RevCMS exploits

Printable View

06-05-16
DutchenL

RevCMS exploits

Can someone link me to the fix where people can't hash passwords of users?
Because this is possible with the regular RevCMS version.
06-05-16
JayCustomDev

Re: RevCMS exploits

Well RevCMS currently uses just MD5 encryption. You could make a simple test when they login , now this is pseudo code so do not just copy and paste this but it would look something like this:

Code:

$test = mysql_query("SELECT password FROM users WHERE username = '".$postedUsername."' LIMIT 1"); if(MD5($postedPass) == $test['password']){ $newPass = SHA1($postedUsername . MD5($postedPass)); mysql_query("UPDATE users SET password = '".$newPass."'; //Login }else if(SHA1($postedUsername . MD5($postedPass) == $test['password']){ //Login }else{ //Incorrect Login }

The Goal Of This:
While users can still login, every time they login their password will still be changed in the background to a more secure (There are still better options then this...) password. But I recommend fixing this up, because I just coded this in 2 minutes and it's not the best :) Maybe someone will reply and fix my code to help him out.
06-05-16
DutchenL

Re: RevCMS exploits

Quote:

Originally Posted by JayCustomDev

Well RevCMS currently uses just MD5 encryption. You could make a simple test when they login , now this is pseudo code so do not just copy and paste this but it would look something like this:

Code:

$test = mysql_query("SELECT password FROM users WHERE username = '".$postedUsername."' LIMIT 1"); if(MD5($postedPass) == $test['password']){ $newPass = SHA1($postedUsername . MD5($postedPass)); mysql_query("UPDATE users SET password = '".$newPass."'; //Login }else if(SHA1($postedUsername . MD5($postedPass) == $test['password']){ //Login }else{ //Incorrect Login }

The Goal Of This:
While users can still login, every time they login their password will still be changed in the background to a more secure (There are still better options then this...) password. But I recommend fixing this up, because I just coded this in 2 minutes and it's not the best :) Maybe someone will reply and fix my code to help him out.

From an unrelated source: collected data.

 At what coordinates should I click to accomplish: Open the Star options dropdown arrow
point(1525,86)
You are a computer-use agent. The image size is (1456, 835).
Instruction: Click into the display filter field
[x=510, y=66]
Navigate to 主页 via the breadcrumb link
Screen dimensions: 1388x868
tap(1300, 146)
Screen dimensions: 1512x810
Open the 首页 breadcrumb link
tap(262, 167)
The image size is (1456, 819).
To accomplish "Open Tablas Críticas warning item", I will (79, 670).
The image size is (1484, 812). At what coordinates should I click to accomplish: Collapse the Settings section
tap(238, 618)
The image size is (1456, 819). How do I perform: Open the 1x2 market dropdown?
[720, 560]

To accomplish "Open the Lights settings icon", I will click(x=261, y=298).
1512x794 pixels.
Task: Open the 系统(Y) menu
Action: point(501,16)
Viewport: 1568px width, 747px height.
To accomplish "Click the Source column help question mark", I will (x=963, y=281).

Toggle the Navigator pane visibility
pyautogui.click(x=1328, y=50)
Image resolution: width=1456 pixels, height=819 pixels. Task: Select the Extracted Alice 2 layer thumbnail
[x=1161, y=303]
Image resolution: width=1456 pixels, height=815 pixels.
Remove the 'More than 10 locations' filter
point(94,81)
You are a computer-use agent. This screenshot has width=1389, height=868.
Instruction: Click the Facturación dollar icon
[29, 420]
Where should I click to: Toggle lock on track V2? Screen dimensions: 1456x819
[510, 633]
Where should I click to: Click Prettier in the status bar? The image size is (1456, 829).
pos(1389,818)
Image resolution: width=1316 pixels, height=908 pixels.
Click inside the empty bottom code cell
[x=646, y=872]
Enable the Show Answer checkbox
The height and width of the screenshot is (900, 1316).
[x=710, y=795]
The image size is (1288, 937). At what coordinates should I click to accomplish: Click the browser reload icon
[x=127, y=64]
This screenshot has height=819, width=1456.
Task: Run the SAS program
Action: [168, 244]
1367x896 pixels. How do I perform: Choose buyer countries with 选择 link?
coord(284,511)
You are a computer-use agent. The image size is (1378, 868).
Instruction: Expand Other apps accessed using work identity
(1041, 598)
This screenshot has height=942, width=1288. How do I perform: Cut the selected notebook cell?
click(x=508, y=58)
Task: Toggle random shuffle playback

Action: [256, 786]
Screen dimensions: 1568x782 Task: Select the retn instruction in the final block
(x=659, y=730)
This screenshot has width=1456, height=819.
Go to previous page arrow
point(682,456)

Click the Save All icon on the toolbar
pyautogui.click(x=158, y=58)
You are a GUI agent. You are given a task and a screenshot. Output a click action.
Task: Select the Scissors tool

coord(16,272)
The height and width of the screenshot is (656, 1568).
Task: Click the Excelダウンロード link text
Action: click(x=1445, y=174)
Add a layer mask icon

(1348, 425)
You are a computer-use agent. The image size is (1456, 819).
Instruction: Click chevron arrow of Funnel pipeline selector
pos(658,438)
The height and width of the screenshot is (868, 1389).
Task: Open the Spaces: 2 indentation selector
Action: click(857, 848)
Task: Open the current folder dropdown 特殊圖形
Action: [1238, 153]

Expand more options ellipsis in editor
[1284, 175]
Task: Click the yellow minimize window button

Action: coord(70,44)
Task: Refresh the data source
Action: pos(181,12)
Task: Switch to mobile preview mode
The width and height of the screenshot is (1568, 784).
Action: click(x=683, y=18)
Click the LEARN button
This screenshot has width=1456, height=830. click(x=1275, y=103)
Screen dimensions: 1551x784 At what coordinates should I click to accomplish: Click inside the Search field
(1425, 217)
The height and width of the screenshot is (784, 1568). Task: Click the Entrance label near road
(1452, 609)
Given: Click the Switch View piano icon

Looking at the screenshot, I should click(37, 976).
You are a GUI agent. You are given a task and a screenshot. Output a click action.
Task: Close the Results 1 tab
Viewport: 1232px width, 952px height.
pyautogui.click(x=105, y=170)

I mean, are their exploits in RevCMS where you can easily hash passwords? if yes, where exactly
06-05-16
Matata

Re: RevCMS exploits

Quote:

Originally Posted by DutchenL

I mean, are their exploits in RevCMS where you can easily hash passwords? if yes, where exactly

Are you sure you know what you're asking about?
06-05-16
DutchenL

Re: RevCMS exploits

Quote:

Originally Posted by Matata

Are you sure you know what you're asking about?

yes I am

There is an exploit in revcms where you can hash passwords
07-05-16
JayCustomDev

Re: RevCMS exploits

No. You are mistaken on your question. There may be an exploit in some revcms themes where you can get access to the hash password but that does not mean there is an exploit with the passwords. Password encryption in MD5 is not secure and can easily be dehashed from online databases which is the problem with revcms.
07-05-16
DutchenL

Re: RevCMS exploits

Quote:

Originally Posted by JayCustomDev

There may be an exploit in some revcms themes where you can get access to the hash password

That's what I was looking for me. Excuse my language.
09-05-16
DutchenL

Re: RevCMS exploits

uuuuuuuuuuuuuuuuup
01-10-16
JayCustomDev

Re: RevCMS exploits

Quote:

Originally Posted by JayCustomDev

Well RevCMS currently uses just MD5 encryption. You could make a simple test when they login , now this is pseudo code so do not just copy and paste this but it would look something like this:

Code:

$test = mysql_query("SELECT password FROM users WHERE username = '".$postedUsername."' LIMIT 1"); if(MD5($postedPass) == $test['password']){ $newPass = SHA1($postedUsername . MD5($postedPass)); mysql_query("UPDATE users SET password = '".$newPass."'; //Login }else if(SHA1($postedUsername . MD5($postedPass) == $test['password']){ //Login }else{ //Incorrect Login }

The Goal Of This:
While users can still login, every time they login their password will still be changed in the background to a more secure (There are still better options then this...) password. But I recommend fixing this up, because I just coded this in 2 minutes and it's not the best :) Maybe someone will reply and fix my code to help him out.

I have already given your solution I hae no idea why you are bumping the thread again.